Custom Examine indexer to index any umbraco media nodes. Under the hood it makes use of Apache Tika to extract content and meta data from umbraco media files. Tika can handle the following formats. The package also supports VPP (Virtual path provider) so if your media files are in azure etc it will also index those.
This package is supported on Umbraco 7.6.1+.
ExamineFileIndexer is available from Our Umbraco, NuGet, or as a manual download directly from GitHub.
PLEASE NOTE THAT THE UMBRACO PACKAGE DOES NOT CONTAIN THE TIKA DLLS, THIS IS DUE TO 10MB FILE SIZE RESTRICTION ON OUR. YOU NEED TO INSTALL THE PACKAGE THEN COPY OVER TIKA DLLS FOUND ON DROP BOX (https://www.dropbox.com/s/1d9wkom2gbaax2h/tika.zip?dl=0).

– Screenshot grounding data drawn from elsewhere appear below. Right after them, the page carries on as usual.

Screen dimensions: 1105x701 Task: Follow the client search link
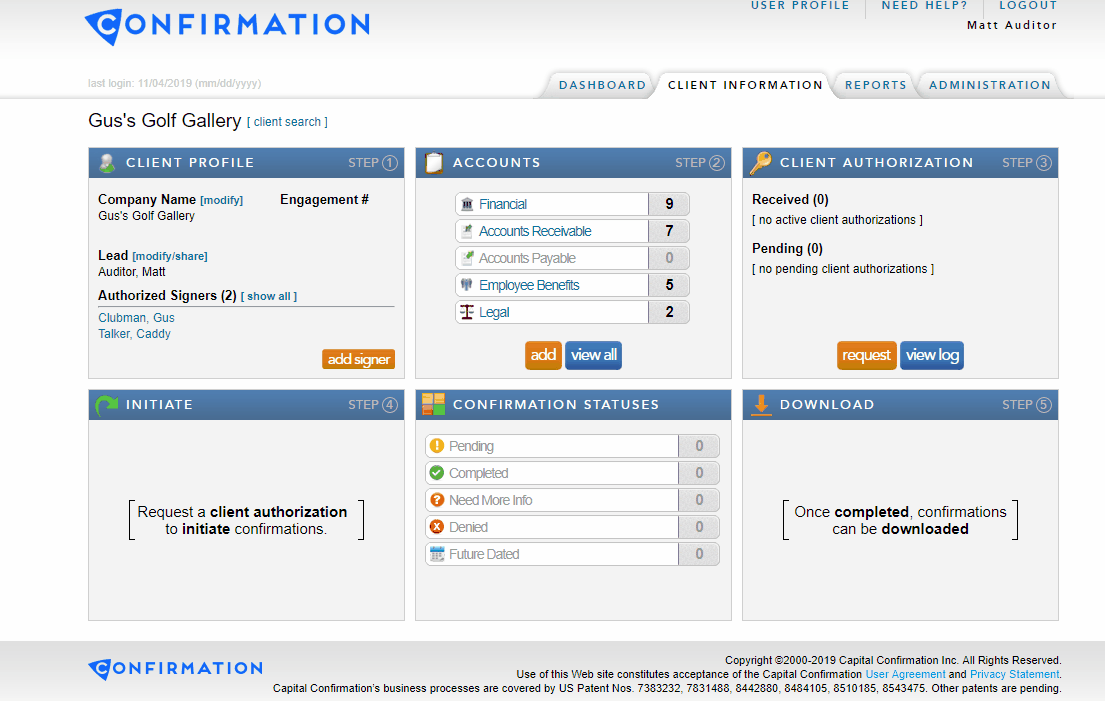click(287, 122)
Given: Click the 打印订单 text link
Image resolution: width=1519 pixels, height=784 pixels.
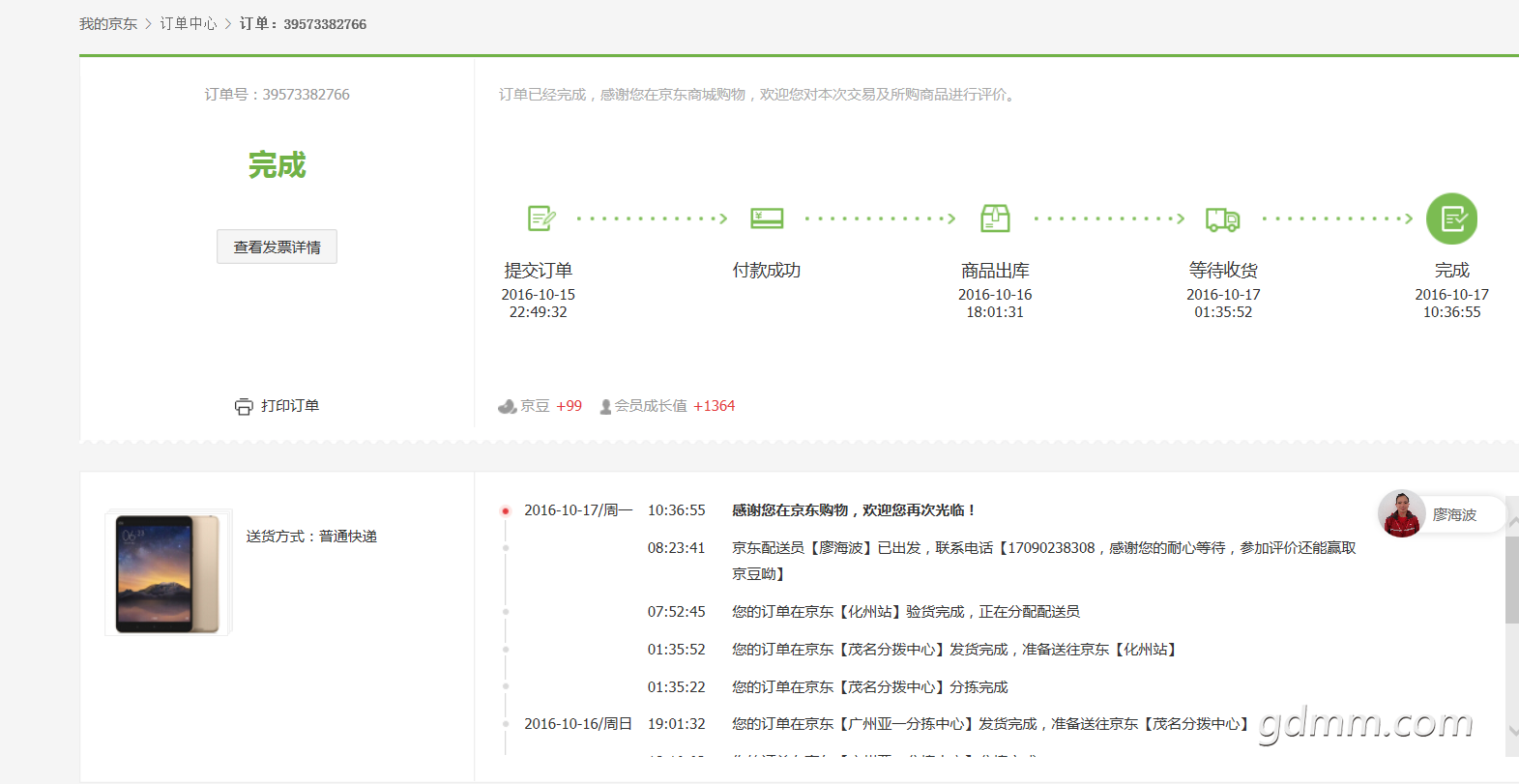Looking at the screenshot, I should point(290,406).
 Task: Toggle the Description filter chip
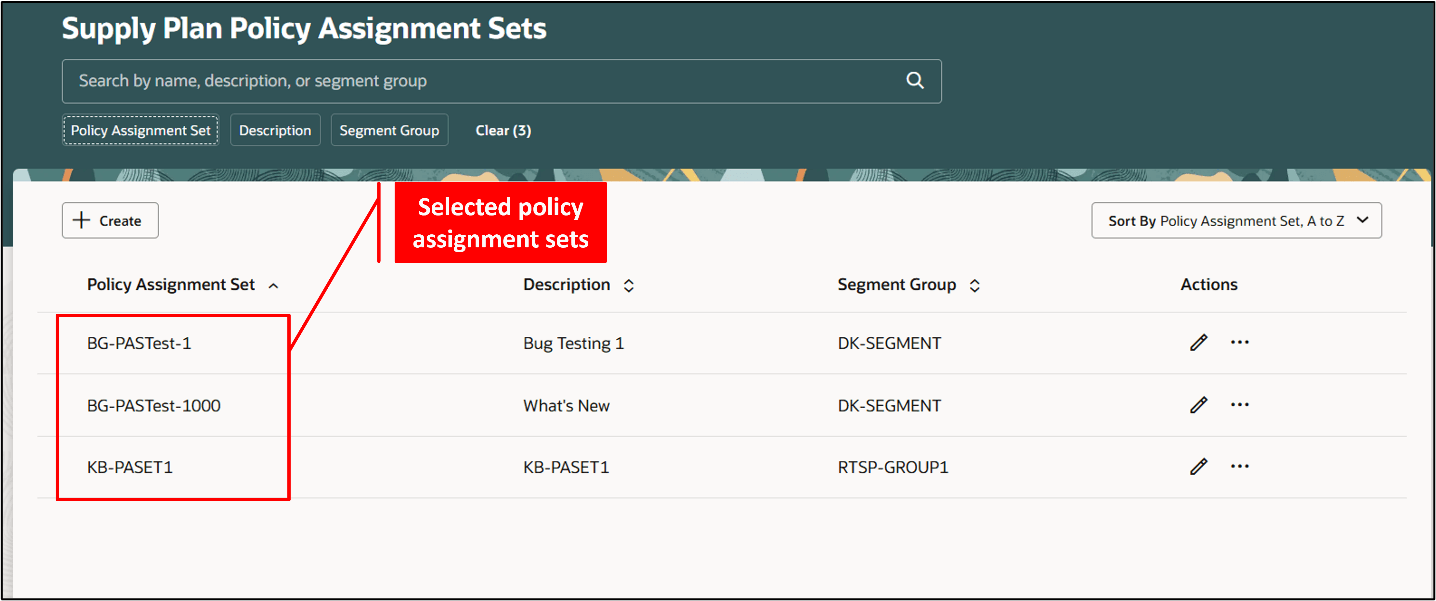pyautogui.click(x=275, y=129)
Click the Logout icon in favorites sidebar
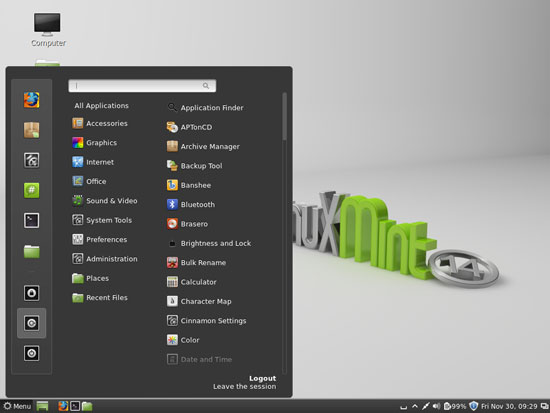 click(x=32, y=323)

DOWNLOAD THE ZIP AND EXTRACT THE DLLS TO THE BIN FOLDER OF YOUR SITE AFTER INSTALLING THE UMBRACO PACKAGE.
After installation your ExamineIndex.config and ExamineSettings.config file will updated. The following entries will be added.

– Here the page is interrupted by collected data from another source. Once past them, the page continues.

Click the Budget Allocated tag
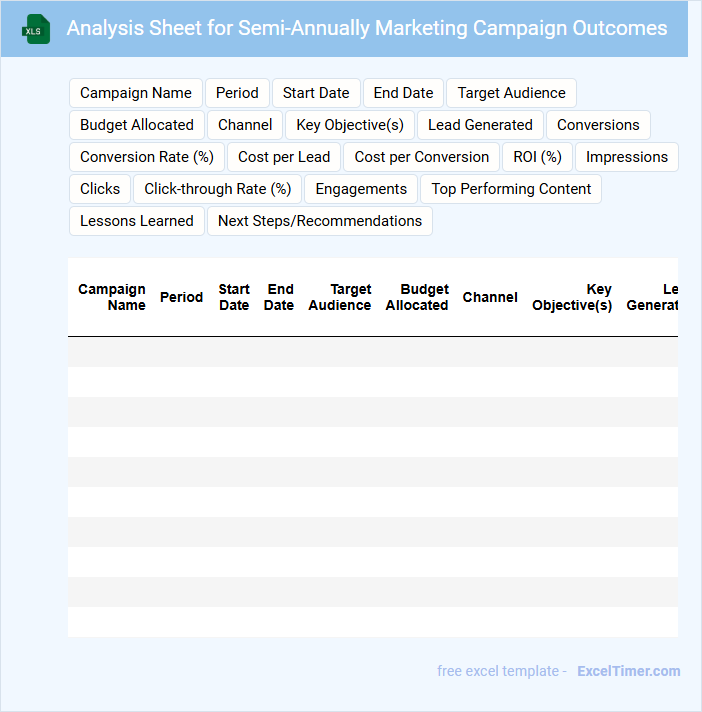The width and height of the screenshot is (702, 712). pos(137,125)
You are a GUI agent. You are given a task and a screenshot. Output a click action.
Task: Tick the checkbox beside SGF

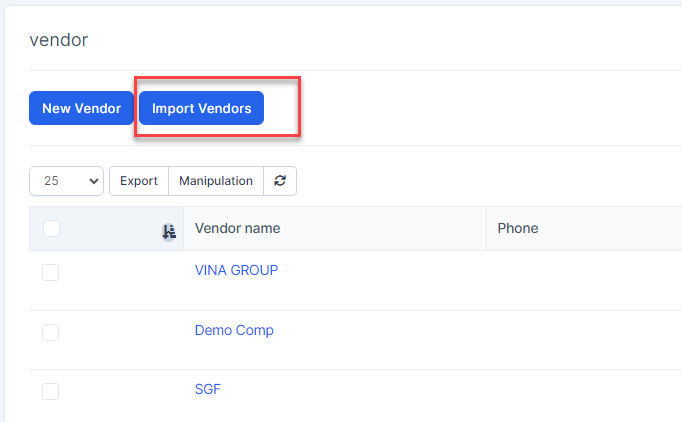tap(51, 391)
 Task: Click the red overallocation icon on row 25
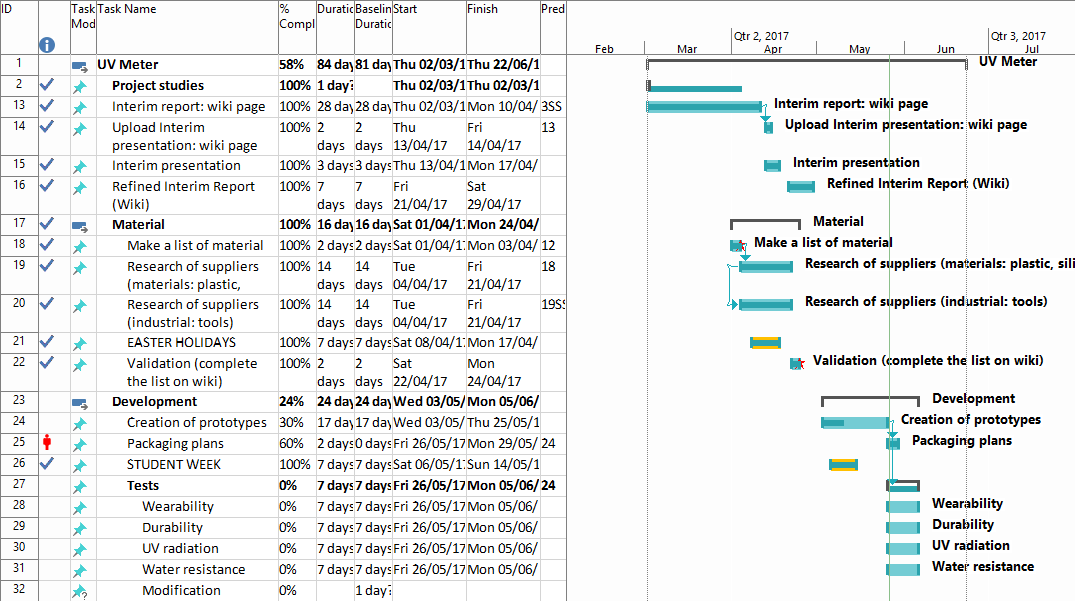pyautogui.click(x=46, y=443)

<IndexSet SetName="MediaIndexSet" IndexPath="~/App_Data/TEMP/ExamineIndexes/MediaIndexSet">
<IndexAttributeFields>
<add Name="id" />
<add Name="nodeName" />
<add Name="updateDate" />
<add Name="writerName" />
<add Name="path" />
<add Name="nodeTypeAlias" />
<add Name="parentID" />
</IndexAttributeFields>
<IncludeNodeTypes>
<add Name="File" />
</IncludeNodeTypes>
</IndexSet>
Under ExamineIndexProviders/providers:
<add name="MediaIndexer" type="Cogworks.ExamineFileIndexer.UmbracoMediaFileIndexer, Cogworks.ExamineFileIndexer"
extensions=".pdf,.docx"
umbracoFileProperty="umbracoFile" />
Under ExamineSearchProviders/providers:
<add name="MediaSearcher" type="UmbracoExamine.UmbracoExamineSearcher, UmbracoExamine" indexSet="MediaIndexSet"

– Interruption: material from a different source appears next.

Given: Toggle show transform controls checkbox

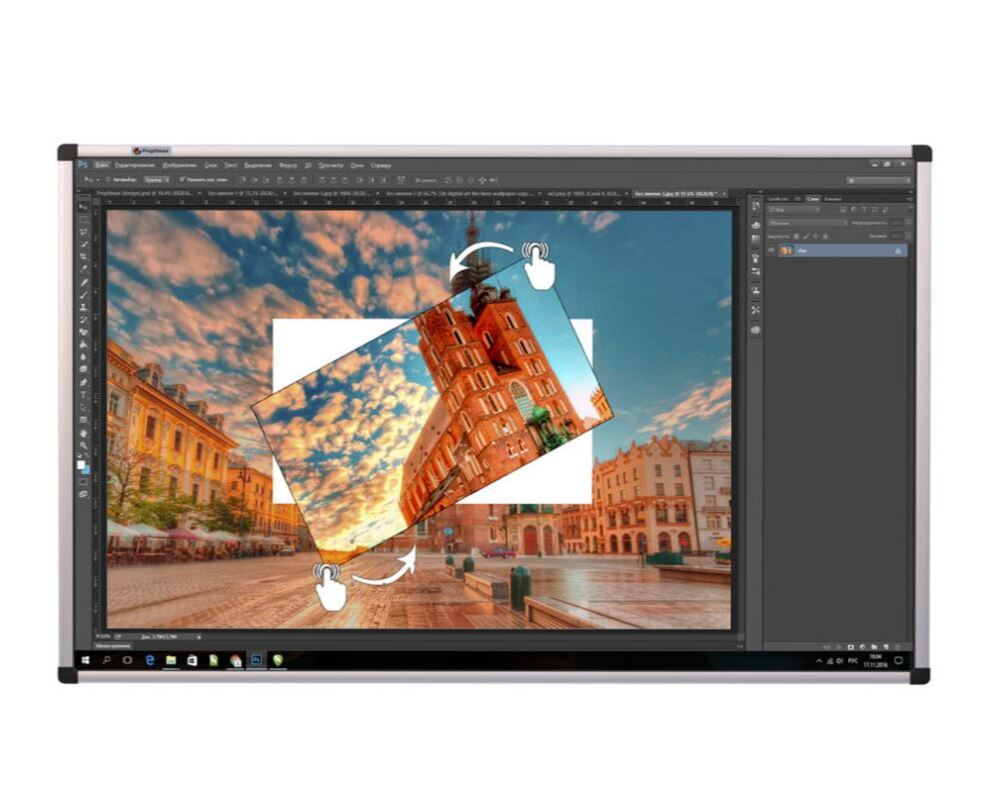Looking at the screenshot, I should click(x=182, y=180).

analyzer="Lucene.Net.Analysis.Standard.StandardAnalyzer, Lucene.Net" />
By default the following file types will be indexed: pdf, docx. To add other file types to index you need to update ExamineSettings.config:
<add name="MediaIndexer" type="Cogworks.ExamineFileIndexer.UmbracoMediaFileIndexer, Cogworks.ExamineFileIndexer"
extensions=".pdf,.docx"
umbracoFileProperty="umbracoFile" />
Update the extensions attribute and add any other file types. They need to be separated by colons (,).
You can also add the image file types eg. .jpg. PLEASE NOTE INDEXING IMAGES WILL ONLY ADD EXIF META DATA.